§ **TEXTE PROPOSÉ**:
Anti-intellectualisme est trop fort ; parlons plutôt d'anti-rationalisme. Il y a l'idée que le savoir n'est plus nécessaire pour se débarrasser de l'idéologie. Il n'est plus une pré-condition de la radicalité politique, ou un facteur décisif pour faire la Révolution (laquelle n'est plus toujours une perspective revendiquée). C'est le contraire du communisme orthodoxe ("pas d'action révolutionnaire sans théorie révolutionnaire" disait Lénine) et plus généralement du marxisme, qui est un rationalisme (ou plutôt un scientisme).

§ **CONSIGNE A**:
Recopiez le passage du texte sur l'anti-rationalisme qui commence par « Anti-intellectualisme est trop » et se termine par « plutôt un scientisme). ».
§ **CONSIGNE B**:
Rédigez la suite du texte sur l'anti-rationalisme et le marxisme en reprenant après sa dernière phrase.

§ **DONNÉES FOURNIES**:
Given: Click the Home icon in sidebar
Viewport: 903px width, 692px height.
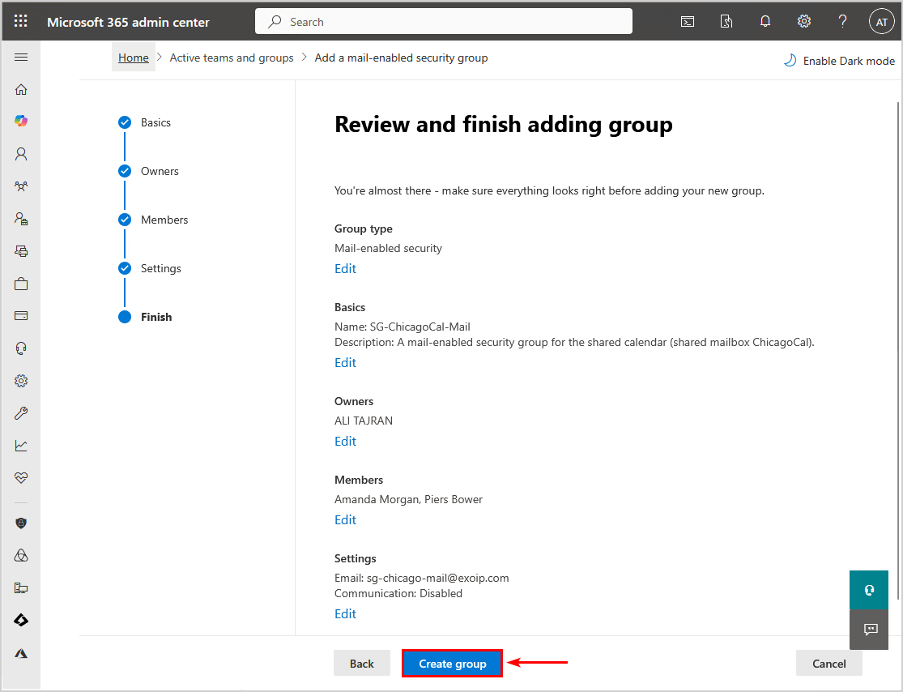Looking at the screenshot, I should coord(21,90).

§ **PRODUCTION ATTENDUE A**:
Anti-intellectualisme est trop fort ; parlons plutôt d'anti-rationalisme. Il y a l'idée que le savoir n'est plus nécessaire pour se débarrasser de l'idéologie. Il n'est plus une pré-condition de la radicalité politique, ou un facteur décisif pour faire la Révolution (laquelle n'est plus toujours une perspective revendiquée). C'est le contraire du communisme orthodoxe ("pas d'action révolutionnaire sans théorie révolutionnaire" disait Lénine) et plus généralement du marxisme, qui est un rationalisme (ou plutôt un scientisme).

§ **PRODUCTION ATTENDUE B**:
Philosophiquement, ça passe en général par un rejet de Hegel (chez Deleuze et Althusser tout particulièrement), ce qui entraîne donc un rapport problématique à Marx (dont Foucault est probablement le plus éloigné). Il y a effectivement une affinité de cette mouvance avec l'anarchisme ou plus généralement les groupes "gauchistes". Pour ce qui est du rapport au libéralisme, hé bien, dans la mesure où il admet l'Etat, et où, suivant Mises, il est un rationalisme, il n'y a pas vraiment de points communs (n'en déplaise aux pourfendeurs des "libéraux-libertaires"). A la limite, il y a de commun une certaine valorisation de l'individu (ou plutôt, de la subjectivité) mais c'est terriblement lâche comme attache, et d'ailleurs ça vaut surtout pour Deleuze / Foucault et pas vraiment pour les autres.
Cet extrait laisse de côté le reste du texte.